[Start of TEXT EXTRACT]
Skip to content

Aries RFC 0418: Aries Rich Schema Encoding Objects

Summary

The introduction of rich schemas and their associated greater range of possible attribute value data types require correspondingly rich transformation algorithms. The purpose of the new encoding object is to specify the algorithm used to perform transformations of each attribute value data type into a canonical data encoding in a deterministic way.

The initial use for these will be the transformation of attribute value data into 256-bit integers so that they can be incorporated into the anonymous credential signature schemes we use. The transformation algorithms will also allow for extending the cryptographic schemes and various sizes of canonical data encodings (256-bit, 384-bit, etc.). The transformation algorithms will allow for broader use of predicate proofs, and avoid hashed values as much as possible, as they do not support predicate proofs.

Encoding objects are processed in a generic way defined in Rich Schema Objects Common.

Motivation

All attribute values to be signed in anonymous credentials must be transformed into 256-bit integers in order to support the [Camenisch-Lysyanskaya signature][CL-signatures] scheme.

The current methods for creating a credential only accept attributes which are encoded as 256-bit integers. The current possible source attribute types are integers and strings. No configuration method exists at this time to specify which transformation method will be applied to a particular attribute. All encoded attribute values rely on an implicit understanding of how they were encoded.

The current set of canonical encodings consists of integers and hashed strings. The introduction of encoding objects allows for a means of extending the current set of canonical encodings to include integer representations of dates, lengths, boolean values, and floating point numbers. All encoding objects describe how an input is transformed into an encoding of an attribute value according to the transformation algorithm selected by the issuer.
[End of TEXT EXTRACT]
[Start of ENTRIES SHOWN]
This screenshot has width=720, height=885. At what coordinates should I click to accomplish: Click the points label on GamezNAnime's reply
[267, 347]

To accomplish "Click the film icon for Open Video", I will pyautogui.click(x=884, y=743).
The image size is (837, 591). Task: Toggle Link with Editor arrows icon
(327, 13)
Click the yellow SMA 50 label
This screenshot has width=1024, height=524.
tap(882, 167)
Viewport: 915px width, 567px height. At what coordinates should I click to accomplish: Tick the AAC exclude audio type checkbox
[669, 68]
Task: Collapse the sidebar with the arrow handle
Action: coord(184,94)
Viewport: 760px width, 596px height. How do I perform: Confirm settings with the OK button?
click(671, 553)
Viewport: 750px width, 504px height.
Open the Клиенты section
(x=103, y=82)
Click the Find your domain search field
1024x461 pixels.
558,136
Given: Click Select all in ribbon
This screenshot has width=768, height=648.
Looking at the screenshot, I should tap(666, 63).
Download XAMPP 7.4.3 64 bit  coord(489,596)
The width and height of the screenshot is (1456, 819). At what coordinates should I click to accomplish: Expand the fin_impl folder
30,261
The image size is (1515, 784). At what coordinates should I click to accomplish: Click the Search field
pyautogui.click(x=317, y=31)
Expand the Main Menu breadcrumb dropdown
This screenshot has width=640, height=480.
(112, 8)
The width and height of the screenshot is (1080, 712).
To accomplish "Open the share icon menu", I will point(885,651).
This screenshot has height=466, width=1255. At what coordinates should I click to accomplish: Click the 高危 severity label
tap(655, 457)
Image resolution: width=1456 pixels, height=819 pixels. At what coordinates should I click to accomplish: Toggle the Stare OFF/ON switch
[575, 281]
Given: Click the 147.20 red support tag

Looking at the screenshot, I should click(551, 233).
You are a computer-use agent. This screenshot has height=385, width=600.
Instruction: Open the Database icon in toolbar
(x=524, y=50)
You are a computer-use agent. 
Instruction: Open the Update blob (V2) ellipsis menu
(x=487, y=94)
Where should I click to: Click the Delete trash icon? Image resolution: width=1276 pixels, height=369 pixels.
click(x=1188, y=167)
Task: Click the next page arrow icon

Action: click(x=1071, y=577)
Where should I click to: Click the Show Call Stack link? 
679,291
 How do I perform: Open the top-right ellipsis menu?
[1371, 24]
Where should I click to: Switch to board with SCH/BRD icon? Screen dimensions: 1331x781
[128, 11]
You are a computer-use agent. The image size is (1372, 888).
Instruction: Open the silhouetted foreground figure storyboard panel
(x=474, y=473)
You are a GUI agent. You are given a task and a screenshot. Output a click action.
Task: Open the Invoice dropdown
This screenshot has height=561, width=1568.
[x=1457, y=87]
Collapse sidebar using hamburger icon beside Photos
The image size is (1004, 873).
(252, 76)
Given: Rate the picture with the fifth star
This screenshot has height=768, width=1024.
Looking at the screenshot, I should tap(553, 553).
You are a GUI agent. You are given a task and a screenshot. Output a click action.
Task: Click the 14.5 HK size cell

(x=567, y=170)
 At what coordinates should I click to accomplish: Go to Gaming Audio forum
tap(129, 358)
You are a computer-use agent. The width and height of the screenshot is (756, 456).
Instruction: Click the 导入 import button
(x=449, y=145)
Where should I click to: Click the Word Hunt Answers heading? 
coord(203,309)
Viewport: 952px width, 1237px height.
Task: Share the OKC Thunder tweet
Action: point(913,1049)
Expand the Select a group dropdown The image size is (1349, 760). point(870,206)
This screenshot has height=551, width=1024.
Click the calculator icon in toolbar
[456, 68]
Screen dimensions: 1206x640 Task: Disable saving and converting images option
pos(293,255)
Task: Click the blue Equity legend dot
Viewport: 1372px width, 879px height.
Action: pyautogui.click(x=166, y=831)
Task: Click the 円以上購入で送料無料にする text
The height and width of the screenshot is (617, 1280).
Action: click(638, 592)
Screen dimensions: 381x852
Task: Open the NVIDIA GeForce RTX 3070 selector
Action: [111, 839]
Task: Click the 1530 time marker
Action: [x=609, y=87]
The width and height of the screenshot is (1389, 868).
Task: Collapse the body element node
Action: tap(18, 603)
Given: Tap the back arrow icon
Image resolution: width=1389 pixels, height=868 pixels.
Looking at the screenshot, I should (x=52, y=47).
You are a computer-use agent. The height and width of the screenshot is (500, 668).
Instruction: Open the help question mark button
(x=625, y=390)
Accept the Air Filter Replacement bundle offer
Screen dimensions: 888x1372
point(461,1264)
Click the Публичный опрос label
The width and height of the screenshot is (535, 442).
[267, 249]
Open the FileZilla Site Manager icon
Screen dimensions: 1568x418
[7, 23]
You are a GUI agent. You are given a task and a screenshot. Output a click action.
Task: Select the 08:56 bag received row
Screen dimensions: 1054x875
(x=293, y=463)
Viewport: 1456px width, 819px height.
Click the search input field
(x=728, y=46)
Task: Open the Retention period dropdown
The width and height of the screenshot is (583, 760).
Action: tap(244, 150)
[End of ENTRIES SHOWN]
**EXERCISE INSTRUCTIONS**.
Retype the part of the Aries rich schema encoding RFC text starting with "The current set of canonical encodings consists" and going on through "by the issuer.". The data stands apart from the Aries RFC text.

**SOLVED PROBLEM**.
The current set of canonical encodings consists of integers and hashed strings. The introduction of encoding objects allows for a means of extending the current set of canonical encodings to include integer representations of dates, lengths, boolean values, and floating point numbers. All encoding objects describe how an input is transformed into an encoding of an attribute value according to the transformation algorithm selected by the issuer.